Despite the fact that our community has been becoming more religious over the last 20 years or so, I’ve noticed an ill that beacons our attention. I’ve noticed that we, as a whole, have moved to the right, more people wear the levush of a frum person than ever before. More people keep completely kosher, by avoiding cholov stam and pas akum. More women cover their hair without letting a strand of ervah show, more mehcitzas are taller than the requisite 30 tefachim that has become assur in the last decade or so. Despite all of these ways in which our community has begun to replicate the pre-war klal that we lost in the shoah, less and less people are willing to wash for bread.
I know that some of you are probably reading this as satire, but let me reiterate that this is no laughing matter. The slope is quite slippery, just look at the modern orthodox community, they started with coed youth groups and now they’re members are demanding Torah readings at the Kosel. It is not merely that people aren’t washing for bread, it’s the fact that they refusing to eat bread, because they don’t “feel” like washing. How can one not “feel” like serving the Lord who provided them with this bread in the first place. God also provided you with the water to wash and those “feelings” of laziness towards avodah.

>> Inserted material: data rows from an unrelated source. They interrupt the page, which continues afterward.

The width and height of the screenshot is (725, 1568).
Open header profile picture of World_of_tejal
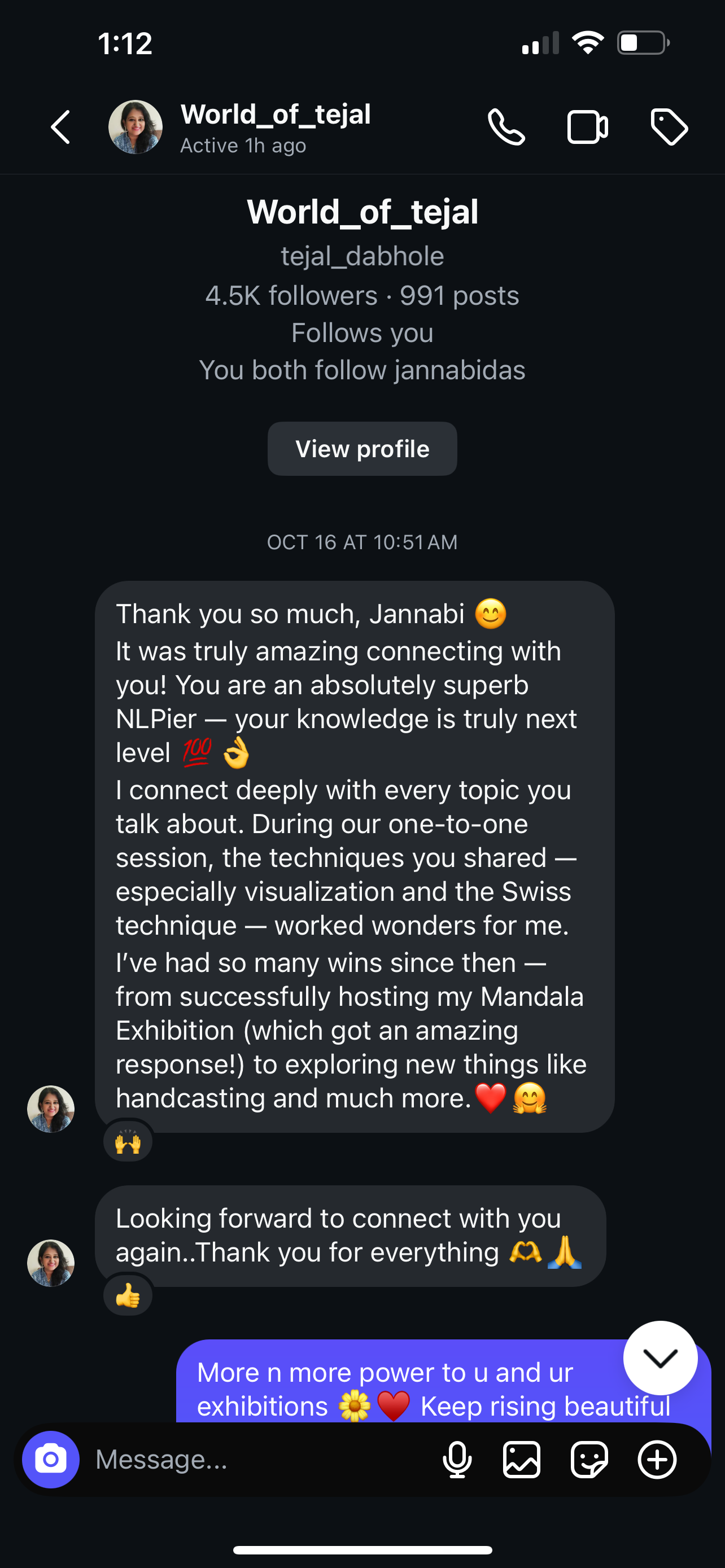(135, 127)
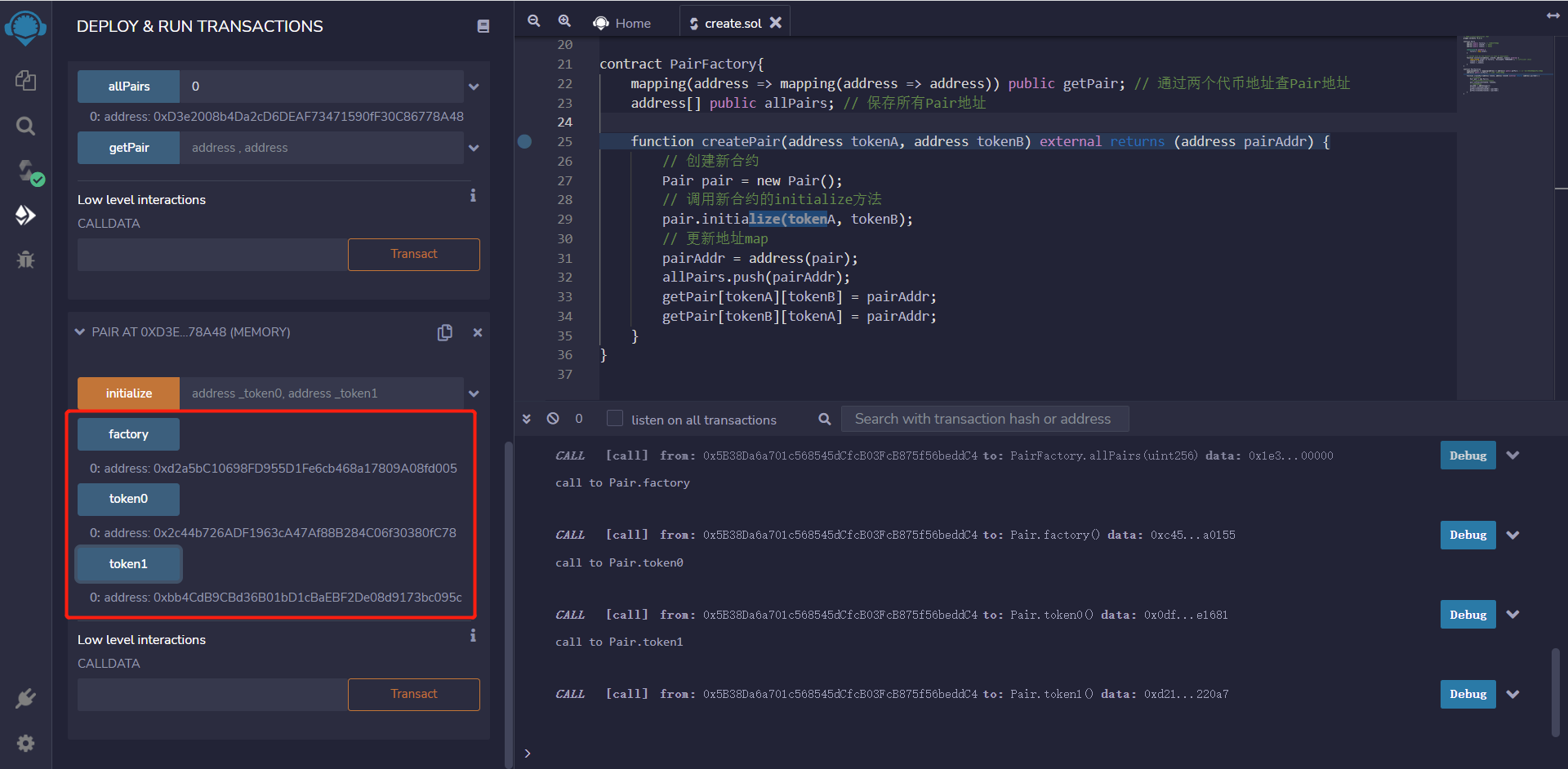Click the clear terminal icon
1568x769 pixels.
(553, 419)
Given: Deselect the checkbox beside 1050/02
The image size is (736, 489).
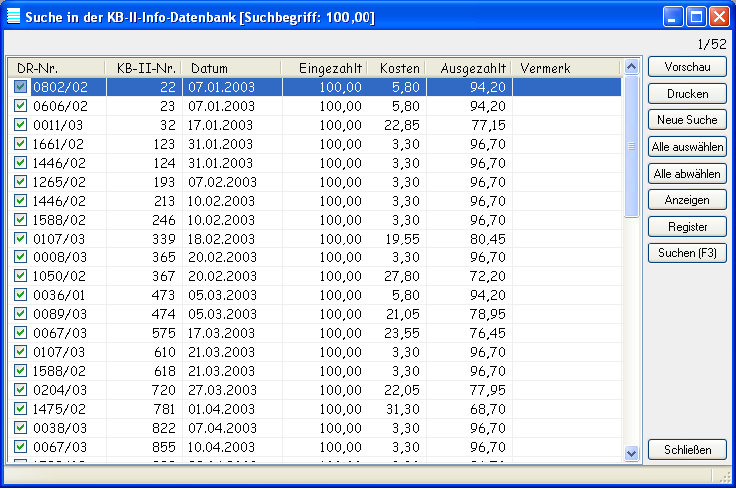Looking at the screenshot, I should click(x=21, y=276).
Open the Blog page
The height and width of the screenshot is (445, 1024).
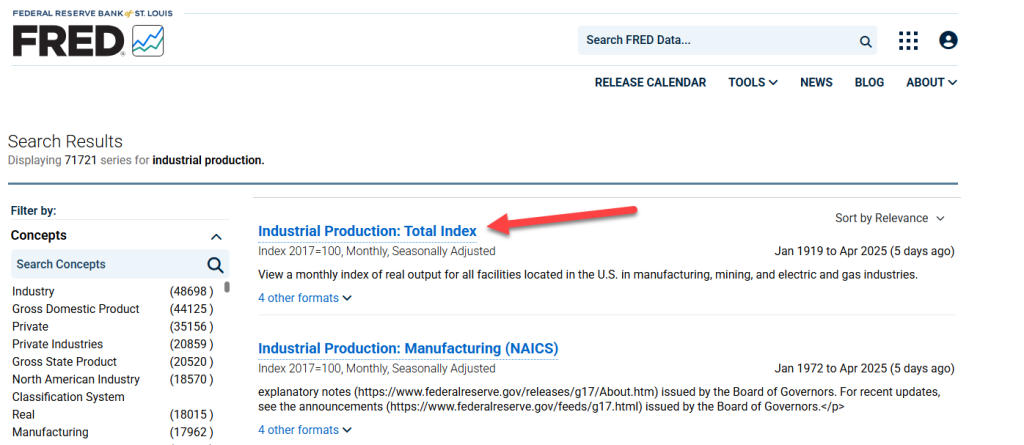869,82
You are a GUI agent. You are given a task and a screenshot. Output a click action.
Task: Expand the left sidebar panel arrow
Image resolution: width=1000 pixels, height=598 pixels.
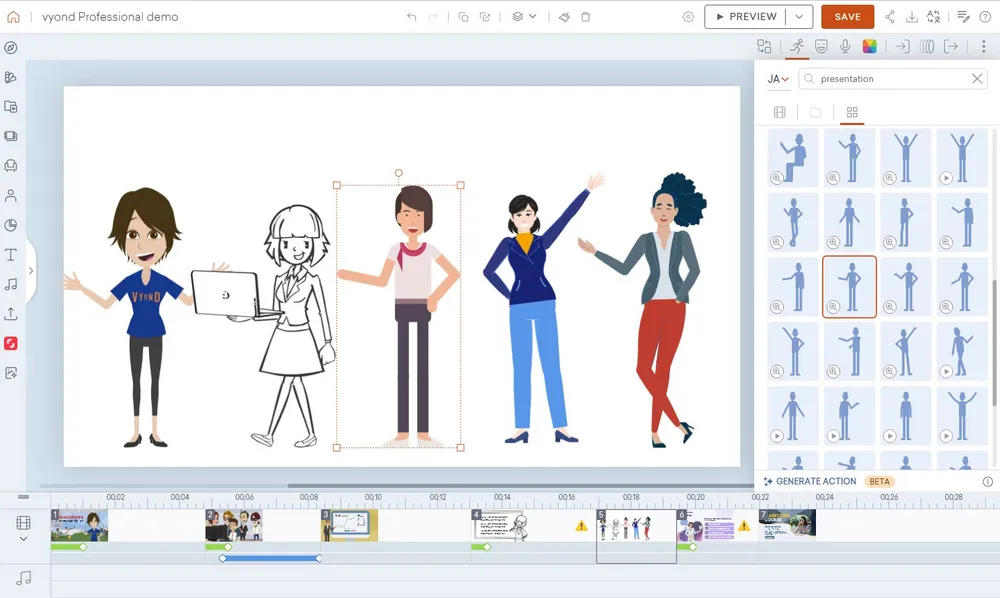click(31, 271)
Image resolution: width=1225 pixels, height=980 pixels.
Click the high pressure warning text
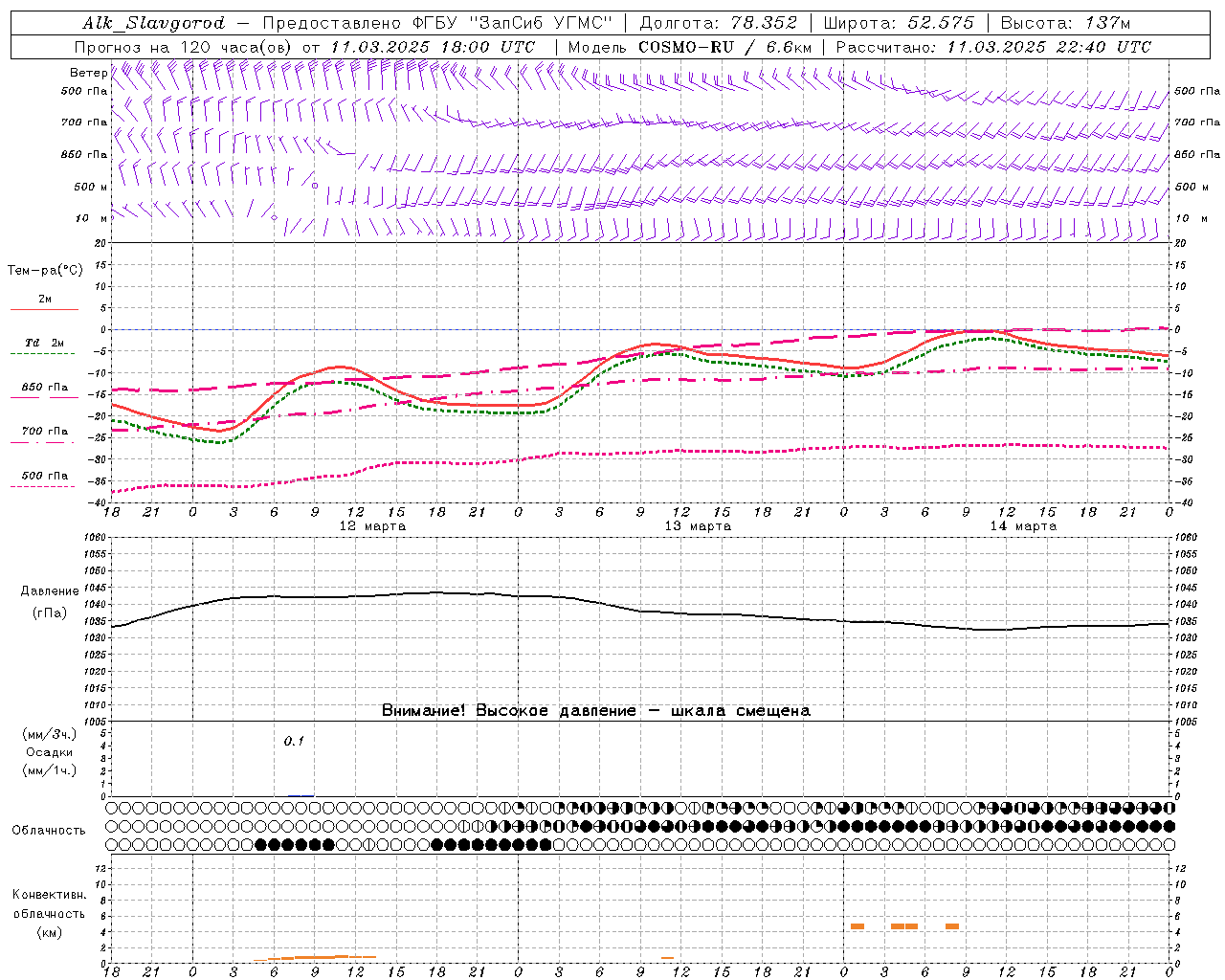click(596, 711)
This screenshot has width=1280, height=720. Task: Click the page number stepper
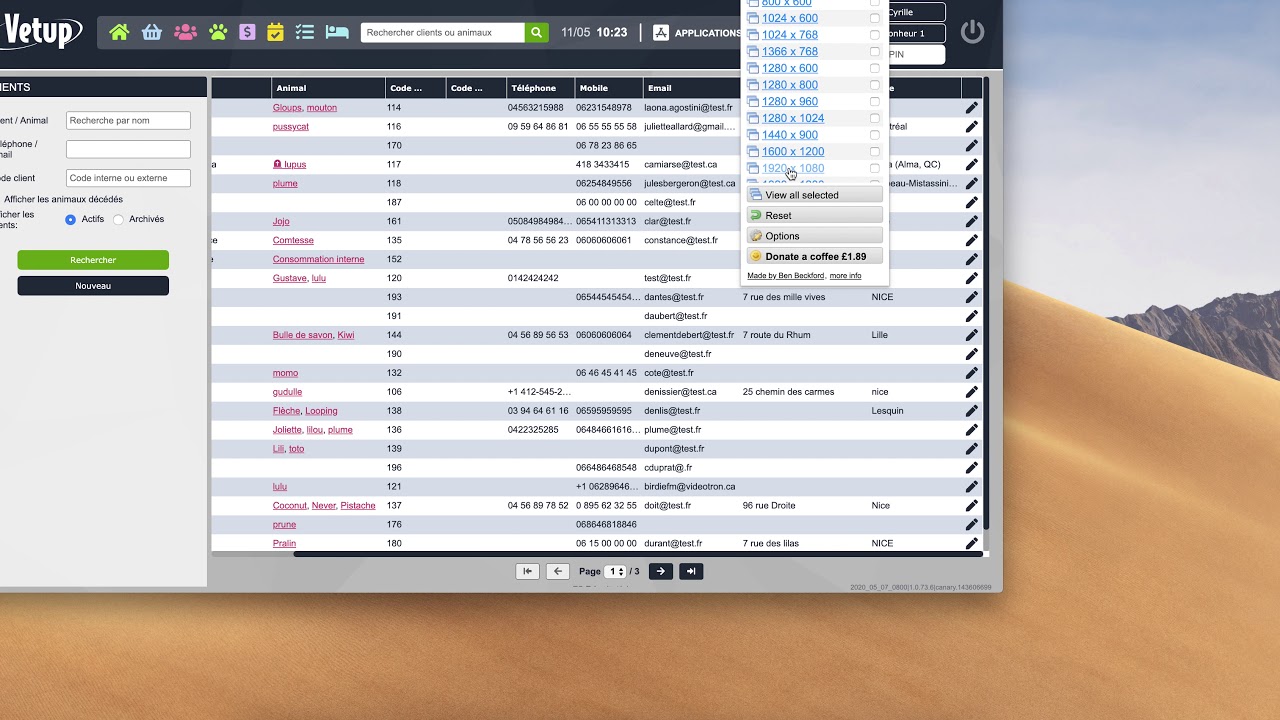616,572
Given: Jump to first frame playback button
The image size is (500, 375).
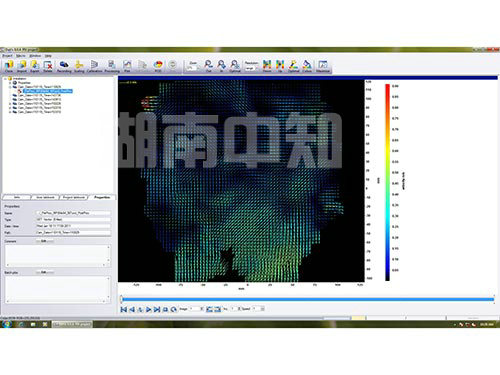Looking at the screenshot, I should click(124, 309).
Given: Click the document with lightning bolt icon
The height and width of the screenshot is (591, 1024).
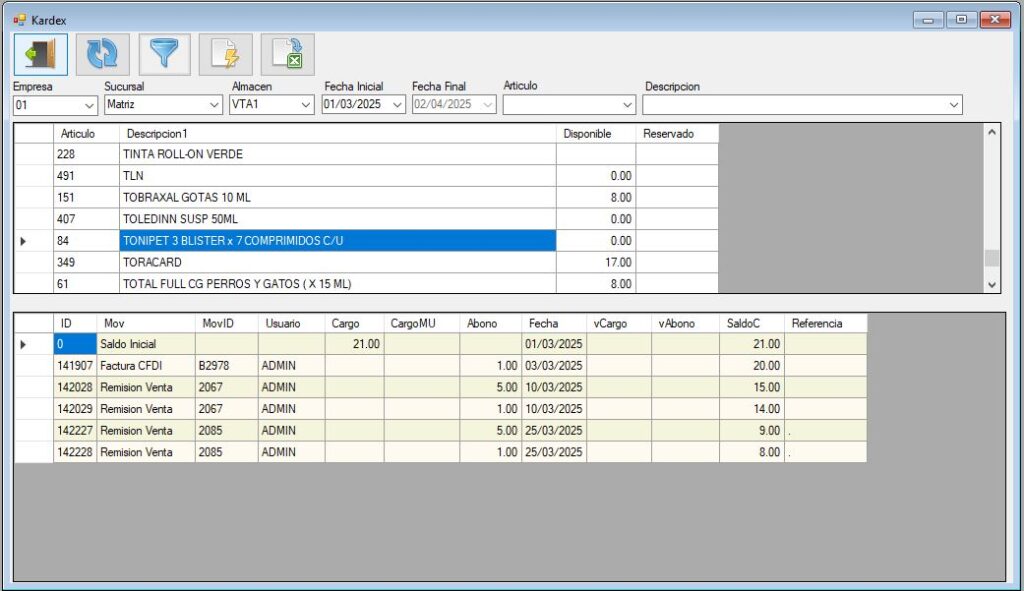Looking at the screenshot, I should [226, 54].
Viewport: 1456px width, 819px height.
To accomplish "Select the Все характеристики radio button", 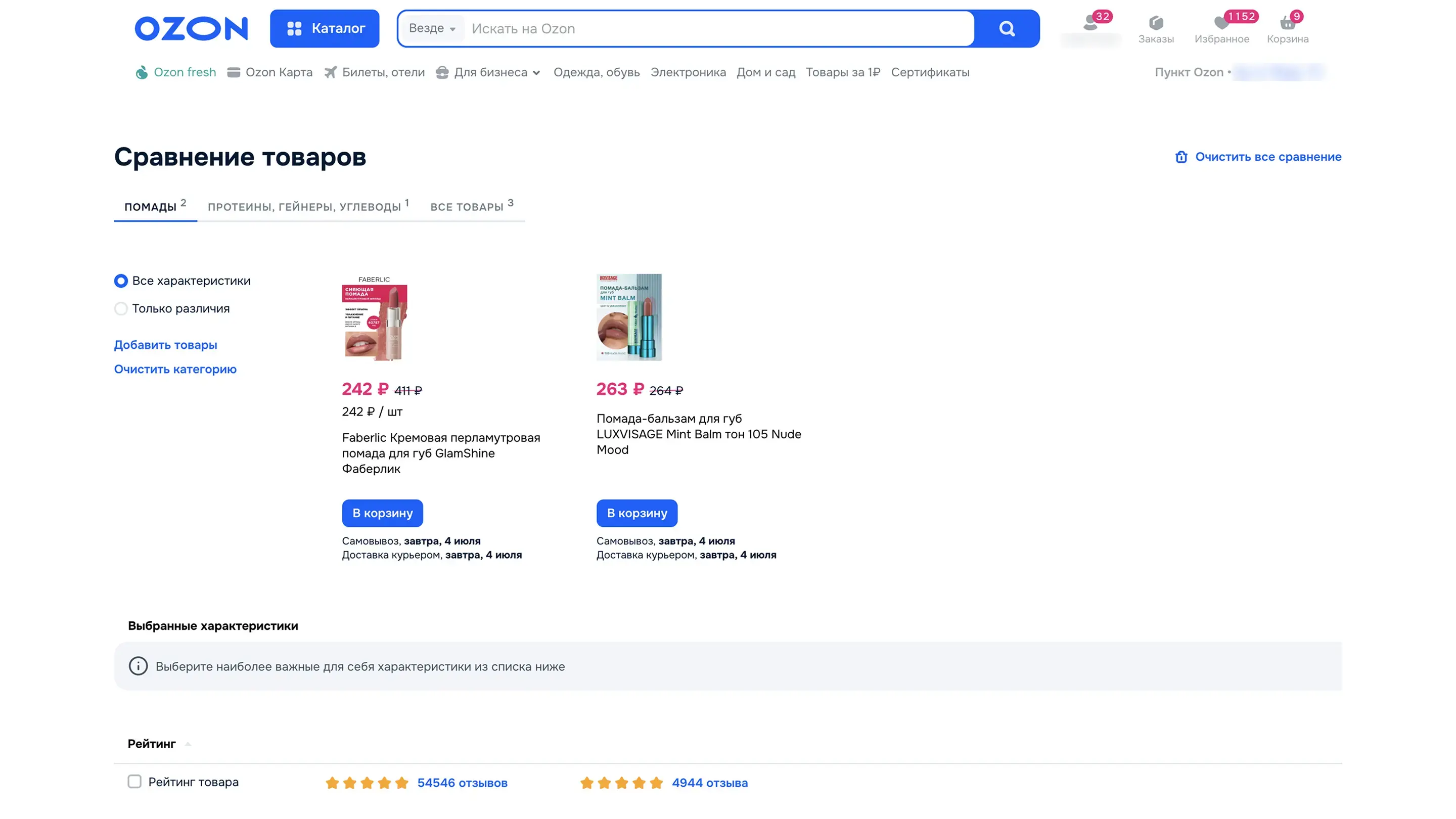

How many times I myself have refused to eat bread for I didn’t want to wash. How many times I have made the “pizza excuse” and said that the pizza I was eating was merely a snack. I have tried to make that excuse when “snacking” on challah. We are all guilty, but I feel it my duty as spokesperson to the disenfranchised cynical-yet frum community that it’s time to change our evil ways.
We should begin to rethink our laziness and begin to eat bread despite the lengthy process involved.